Dann entdeckte ich Dignitas, eine Organisation in der Schweiz, deren Motto und Mission lautet: „In Würde leben. In Würde sterben.“ Im Gegensatz zu den Staaten bietet Dignitas assistierten/begleiteten Suizid für Personen an, die nicht unbedingt unheilbar sind, aber unter schweren und schwächenden Erkrankungen leiden. Es ist weder ein einfacher noch ein kostengünstiger Prozess. Zuerst musste ich einen formellen Antrag einreichen, einschließlich eines Schreibens, in dem ich erklärte, warum ich sterben wollte, medizinische Berichte, die Diagnosen und Behandlungen zeigten, ausführliche medizinische Berichte und den Nachweis, dass ich weder depressiv noch verrückt war. Als ich grünes Licht erhielt, musste ich eine Geburtsurkunde, eine Heiratsurkunde, einen Wohnsitznachweis und zahnärztliche Unterlagen vorlegen. Und natürlich müsste ich in die Schweiz reisen, wo ich bei zwei verschiedenen Gelegenheiten von einem Arzt befragt würde, um meine Identität zu bestätigen und festzustellen, dass meine Entscheidung zu sterben aus freiem Willen getroffen wurde. Es stand mir jederzeit frei, meine Meinung zu ändern, aber wenn ich die „Begleitung“ durchziehen würde, würde es schnell und schmerzlos gehen.

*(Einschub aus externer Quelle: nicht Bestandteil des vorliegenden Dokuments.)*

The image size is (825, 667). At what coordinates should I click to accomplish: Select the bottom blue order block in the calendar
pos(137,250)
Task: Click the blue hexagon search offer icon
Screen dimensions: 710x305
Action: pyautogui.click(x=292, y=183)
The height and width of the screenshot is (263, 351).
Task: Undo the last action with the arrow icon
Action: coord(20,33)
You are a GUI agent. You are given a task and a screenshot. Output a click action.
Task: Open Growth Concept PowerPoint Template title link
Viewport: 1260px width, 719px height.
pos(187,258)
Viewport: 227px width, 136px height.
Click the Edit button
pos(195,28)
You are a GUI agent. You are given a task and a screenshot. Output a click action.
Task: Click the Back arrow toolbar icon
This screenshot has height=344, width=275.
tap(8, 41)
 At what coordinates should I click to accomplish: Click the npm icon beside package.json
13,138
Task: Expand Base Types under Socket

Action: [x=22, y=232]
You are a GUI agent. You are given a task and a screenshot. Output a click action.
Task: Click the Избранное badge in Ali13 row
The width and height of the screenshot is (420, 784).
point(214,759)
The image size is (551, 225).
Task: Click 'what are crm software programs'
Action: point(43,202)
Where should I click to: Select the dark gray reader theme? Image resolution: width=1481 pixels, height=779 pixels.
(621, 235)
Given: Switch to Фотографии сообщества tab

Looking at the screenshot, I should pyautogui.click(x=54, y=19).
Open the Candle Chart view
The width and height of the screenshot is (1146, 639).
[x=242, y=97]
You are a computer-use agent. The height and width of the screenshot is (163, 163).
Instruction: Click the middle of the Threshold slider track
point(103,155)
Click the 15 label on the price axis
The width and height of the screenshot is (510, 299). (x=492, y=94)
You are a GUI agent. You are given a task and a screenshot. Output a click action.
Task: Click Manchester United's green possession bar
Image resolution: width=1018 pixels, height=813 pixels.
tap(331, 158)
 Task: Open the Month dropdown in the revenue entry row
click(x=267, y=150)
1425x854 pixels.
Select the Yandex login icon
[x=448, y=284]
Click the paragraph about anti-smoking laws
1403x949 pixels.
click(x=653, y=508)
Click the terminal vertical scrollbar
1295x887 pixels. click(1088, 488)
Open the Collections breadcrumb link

Die Kosten einschließlich Flug, Taxis, zwei Übernachtungen in einem Hotel, Mahlzeiten usw. belaufen sich auf etwa 15.000 US-Dollar. Diesen Aufwand kann ich mir zum Glück leisten. Nicht jeder kann.
Ich musste mich zwischen zwei unmöglichen Entscheidungen entscheiden – weiter verfallen oder sterben. Meine Entscheidung zu „aussteigen“ und eine geliebte Familie und besondere Freunde zurückzulassen, ist meine Entscheidung und meine allein. Ich bin zu dieser Wahl mit einer Mischung aus Qual und Erleichterung gekommen. Ich wäre jedoch viel lieber friedlich in meinem eigenen Bett im Kreise meiner Familie gestorben. Ich hätte nicht fast 4.000 Meilen reisen müssen, um in einem fremden Land zu sterben.
Wie die Abtreibung ist auch das Recht auf Sterben in den Vereinigten Staaten ein polarisierendes Thema. Sie widerspricht vielen religiösen Überzeugungen und wirft komplizierte ethische Fragen auf. Aber für mich ist das keine Frage von Religion oder Ethik. Es ist eine Frage des Respekts und des freien Willens. Wenn ich ein alternder Hund wäre, der nicht mehr in der Lage wäre zu laufen, seine Körperfunktionen zu kontrollieren und große Schmerzen hätte, würde ich „eingeschläfert“ werden.
Es stimmt etwas nicht, wenn ein Hund humaner behandelt wird als ein Mensch. Leider ist das heute in den Vereinigten Staaten der Fall.
Am 9. Februar starb mein Mann friedlich und schmerzlos in meinen Armen mit einer Tochter an seiner Seite. Kurz bevor er zum letzten Mal einschlief, bekundete er voller Freude seine Wertschätzung für sein Leben, seine Liebe zu mir, seinen Kindern, Enkelkindern, Freunden und seiner Arbeit. Dann gähnte er ein riesiges Gähnen, fast wie ein Baby. Es war ein sanfter Tod. Ein würdiger Tod. Seine Entscheidung, zu bestimmen, wie und wann er sterben wollte, und meine Entscheidung, ihn zu unterstützen, war unser letztes Liebesgeschenk aneinander.